Exercise: Retype the whole listing below, character for character.

Materials provided:
□ □ □ □

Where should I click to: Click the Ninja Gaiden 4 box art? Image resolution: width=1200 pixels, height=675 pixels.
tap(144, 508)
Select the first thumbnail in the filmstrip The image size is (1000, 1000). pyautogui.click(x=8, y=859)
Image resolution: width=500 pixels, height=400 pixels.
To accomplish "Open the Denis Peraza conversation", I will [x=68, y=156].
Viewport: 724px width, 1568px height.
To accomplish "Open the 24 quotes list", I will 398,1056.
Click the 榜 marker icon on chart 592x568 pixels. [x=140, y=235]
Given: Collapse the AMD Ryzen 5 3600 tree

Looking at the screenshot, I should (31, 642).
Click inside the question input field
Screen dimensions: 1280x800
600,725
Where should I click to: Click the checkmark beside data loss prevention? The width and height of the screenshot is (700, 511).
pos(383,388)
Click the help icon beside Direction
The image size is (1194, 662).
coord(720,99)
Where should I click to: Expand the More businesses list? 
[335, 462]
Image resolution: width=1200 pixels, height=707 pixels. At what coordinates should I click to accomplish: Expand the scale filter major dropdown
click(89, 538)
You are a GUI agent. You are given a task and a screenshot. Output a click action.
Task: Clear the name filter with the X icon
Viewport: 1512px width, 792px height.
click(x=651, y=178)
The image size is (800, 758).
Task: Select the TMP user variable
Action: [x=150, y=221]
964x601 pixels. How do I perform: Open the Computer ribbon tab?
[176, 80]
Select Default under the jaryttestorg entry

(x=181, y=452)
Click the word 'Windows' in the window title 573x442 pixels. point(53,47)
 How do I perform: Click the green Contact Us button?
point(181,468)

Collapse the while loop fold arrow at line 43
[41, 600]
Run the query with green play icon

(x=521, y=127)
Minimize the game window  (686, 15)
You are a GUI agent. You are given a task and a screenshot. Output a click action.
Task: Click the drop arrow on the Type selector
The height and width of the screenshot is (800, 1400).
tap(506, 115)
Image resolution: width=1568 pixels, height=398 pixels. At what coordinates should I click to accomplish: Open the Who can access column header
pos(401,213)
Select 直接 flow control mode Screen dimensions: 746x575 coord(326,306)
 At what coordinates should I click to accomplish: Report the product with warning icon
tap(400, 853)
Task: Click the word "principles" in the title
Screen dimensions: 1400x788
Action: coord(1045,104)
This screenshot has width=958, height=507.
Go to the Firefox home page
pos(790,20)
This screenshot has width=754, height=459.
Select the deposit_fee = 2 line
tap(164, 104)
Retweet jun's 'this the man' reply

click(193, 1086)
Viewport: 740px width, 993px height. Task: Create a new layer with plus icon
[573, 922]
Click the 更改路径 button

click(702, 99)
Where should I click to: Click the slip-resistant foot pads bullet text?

□ □ □ □

Answer area:
Where should I click to: Click the Ninja Gaiden 4 box art? Image resolution: width=1200 pixels, height=675 pixels.
tap(144, 508)
Select the first thumbnail in the filmstrip The image size is (1000, 1000). pyautogui.click(x=8, y=859)
Image resolution: width=500 pixels, height=400 pixels.
To accomplish "Open the Denis Peraza conversation", I will [x=68, y=156].
Viewport: 724px width, 1568px height.
To accomplish "Open the 24 quotes list", I will 398,1056.
Click the 榜 marker icon on chart 592x568 pixels. [x=140, y=235]
Given: Collapse the AMD Ryzen 5 3600 tree

Looking at the screenshot, I should (31, 642).
Click inside the question input field
Screen dimensions: 1280x800
600,725
Where should I click to: Click the checkmark beside data loss prevention? The width and height of the screenshot is (700, 511).
pos(383,388)
Click the help icon beside Direction
The image size is (1194, 662).
coord(720,99)
Where should I click to: Expand the More businesses list? 
[335, 462]
Image resolution: width=1200 pixels, height=707 pixels. At what coordinates should I click to accomplish: Expand the scale filter major dropdown
click(89, 538)
You are a GUI agent. You are given a task and a screenshot. Output a click action.
Task: Clear the name filter with the X icon
Viewport: 1512px width, 792px height.
click(x=651, y=178)
The image size is (800, 758).
Task: Select the TMP user variable
Action: [x=150, y=221]
964x601 pixels. How do I perform: Open the Computer ribbon tab?
[176, 80]
Select Default under the jaryttestorg entry

(x=181, y=452)
Click the word 'Windows' in the window title 573x442 pixels. point(53,47)
 How do I perform: Click the green Contact Us button?
point(181,468)

Collapse the while loop fold arrow at line 43
[41, 600]
Run the query with green play icon

(x=521, y=127)
Minimize the game window  (686, 15)
You are a GUI agent. You are given a task and a screenshot. Output a click action.
Task: Click the drop arrow on the Type selector
The height and width of the screenshot is (800, 1400).
tap(506, 115)
Image resolution: width=1568 pixels, height=398 pixels. At what coordinates should I click to accomplish: Open the Who can access column header
pos(401,213)
Select 直接 flow control mode Screen dimensions: 746x575 coord(326,306)
 At what coordinates should I click to accomplish: Report the product with warning icon
tap(400, 853)
Task: Click the word "principles" in the title
Screen dimensions: 1400x788
Action: coord(1045,104)
This screenshot has width=958, height=507.
Go to the Firefox home page
pos(790,20)
This screenshot has width=754, height=459.
Select the deposit_fee = 2 line
tap(164, 104)
Retweet jun's 'this the man' reply

click(193, 1086)
Viewport: 740px width, 993px height. Task: Create a new layer with plus icon
[573, 922]
Click the 更改路径 button

click(702, 99)
Where should I click to: Click the slip-resistant foot pads bullet text?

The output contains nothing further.